Notwithstanding the fact that men comprised 10% of the study cohort, which is similar to previous SLE cohort studies [
8,
10,
25], our results identified male SLE patients have a high risk of osteoporotic fracture in the SLE cohort according to subgroup analysis. Similar to our findings, a study from United Kingdom showed a higher relative risk of clinical fracture in male SLE patients than in female SLE patients (adjusted relative risk, 1.91 vs. 1.18), although statistical significance was not found [
10]. Furthermore, SLE patients aged 40 to 65 years were at an increased relative risk of osteoporotic fracture when compared to SLE patients older than 65 years. This finding was consistent with a previous study from Taiwan that found the incidence of hip fracture was higher in SLE patients younger than 50 years than in those aged ≥ 50 years [
8]. Although the IR of osteoporotic fracture increases with age among the SLE cohort (aged 40 to 65 years, 7.4 cases per 1,000 person-years; aged ≥ 65 years, 32.6 cases per 1,000 person-years), the relative risk was higher for younger SLE patients than for older SLE patients when compared with matched controls. In other words, despite the incidence of osteoporotic fracture is low in male and young general population, male or younger SLE patients had a relatively higher fracture risk than female or older SLE patients, which suggested that SLE is associated with the risk of osteoporotic fracture. One possible explanation is that SLE patients have a higher rate of premature menopause and the use of glucocorticoid at a younger age.

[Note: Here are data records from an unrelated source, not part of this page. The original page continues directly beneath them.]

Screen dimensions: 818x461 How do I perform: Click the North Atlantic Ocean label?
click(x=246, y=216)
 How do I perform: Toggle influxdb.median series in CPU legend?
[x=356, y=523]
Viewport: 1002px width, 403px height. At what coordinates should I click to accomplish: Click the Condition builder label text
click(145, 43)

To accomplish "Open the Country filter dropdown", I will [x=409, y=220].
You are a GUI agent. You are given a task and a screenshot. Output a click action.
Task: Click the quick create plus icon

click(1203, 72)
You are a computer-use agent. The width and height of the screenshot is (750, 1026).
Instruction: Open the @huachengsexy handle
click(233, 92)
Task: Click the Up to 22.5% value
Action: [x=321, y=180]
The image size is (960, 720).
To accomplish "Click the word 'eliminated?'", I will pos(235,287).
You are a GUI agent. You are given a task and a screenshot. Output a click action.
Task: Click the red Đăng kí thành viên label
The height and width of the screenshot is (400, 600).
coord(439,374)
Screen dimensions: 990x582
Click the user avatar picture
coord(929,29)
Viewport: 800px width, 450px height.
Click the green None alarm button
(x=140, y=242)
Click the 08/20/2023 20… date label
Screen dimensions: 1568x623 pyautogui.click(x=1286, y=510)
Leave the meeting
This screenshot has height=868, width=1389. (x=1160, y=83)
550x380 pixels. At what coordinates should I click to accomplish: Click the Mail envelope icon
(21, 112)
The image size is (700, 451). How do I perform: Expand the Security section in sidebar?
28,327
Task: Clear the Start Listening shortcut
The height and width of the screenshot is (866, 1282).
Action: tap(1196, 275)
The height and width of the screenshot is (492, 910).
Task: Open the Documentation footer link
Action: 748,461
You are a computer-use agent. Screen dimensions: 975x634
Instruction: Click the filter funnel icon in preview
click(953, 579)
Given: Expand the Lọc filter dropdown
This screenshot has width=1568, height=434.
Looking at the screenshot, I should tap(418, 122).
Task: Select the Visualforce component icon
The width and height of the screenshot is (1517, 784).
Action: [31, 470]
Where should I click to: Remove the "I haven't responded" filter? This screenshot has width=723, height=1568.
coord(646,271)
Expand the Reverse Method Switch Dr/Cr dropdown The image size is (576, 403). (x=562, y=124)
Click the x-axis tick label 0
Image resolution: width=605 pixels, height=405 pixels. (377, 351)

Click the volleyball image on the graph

The findings of the present study provide the first evidence of an independent association between SLE and the risk of osteoporotic fracture using a larger, nationwide population-based cohort from Korea. Consequently, we believe that our findings could be used as a fundamental data for treatment and future prevention of osteoporotic fracture in Korean SLE patients by understanding of risk factors for osteoporotic fracture. However, there are several limitations to this study. First, our data did not identify the use of drugs such as glucocorticoids, anticonvulsants, hydroxychloroquine, calcineurin inhibitors, vitamin D supplements, and bisphosphonates, which could affect the risk of osteoporotic fracture. Second, we did not evaluate the association of osteoporotic fracture risk with SLE patients according to other sites, such as the vertebrae, hip, ankle, or wrist. Future studies are required to determine the influence of drug use and fracture site on the risk of osteoporotic fractures.
In this large population-based cohort study, we found that there was an approximately 3-fold increased risk of osteoporotic fracture in SLE patients, when compared to age- and sex-matched non-SLE controls. Male or middle-aged SLE patients had a relatively higher fracture risk among SLE patients. Therefore, strategies to prevent osteoporotic fracture, including the treatment of osteoporosis in SLE patients, should be examined in the future, especially in both male and younger patients.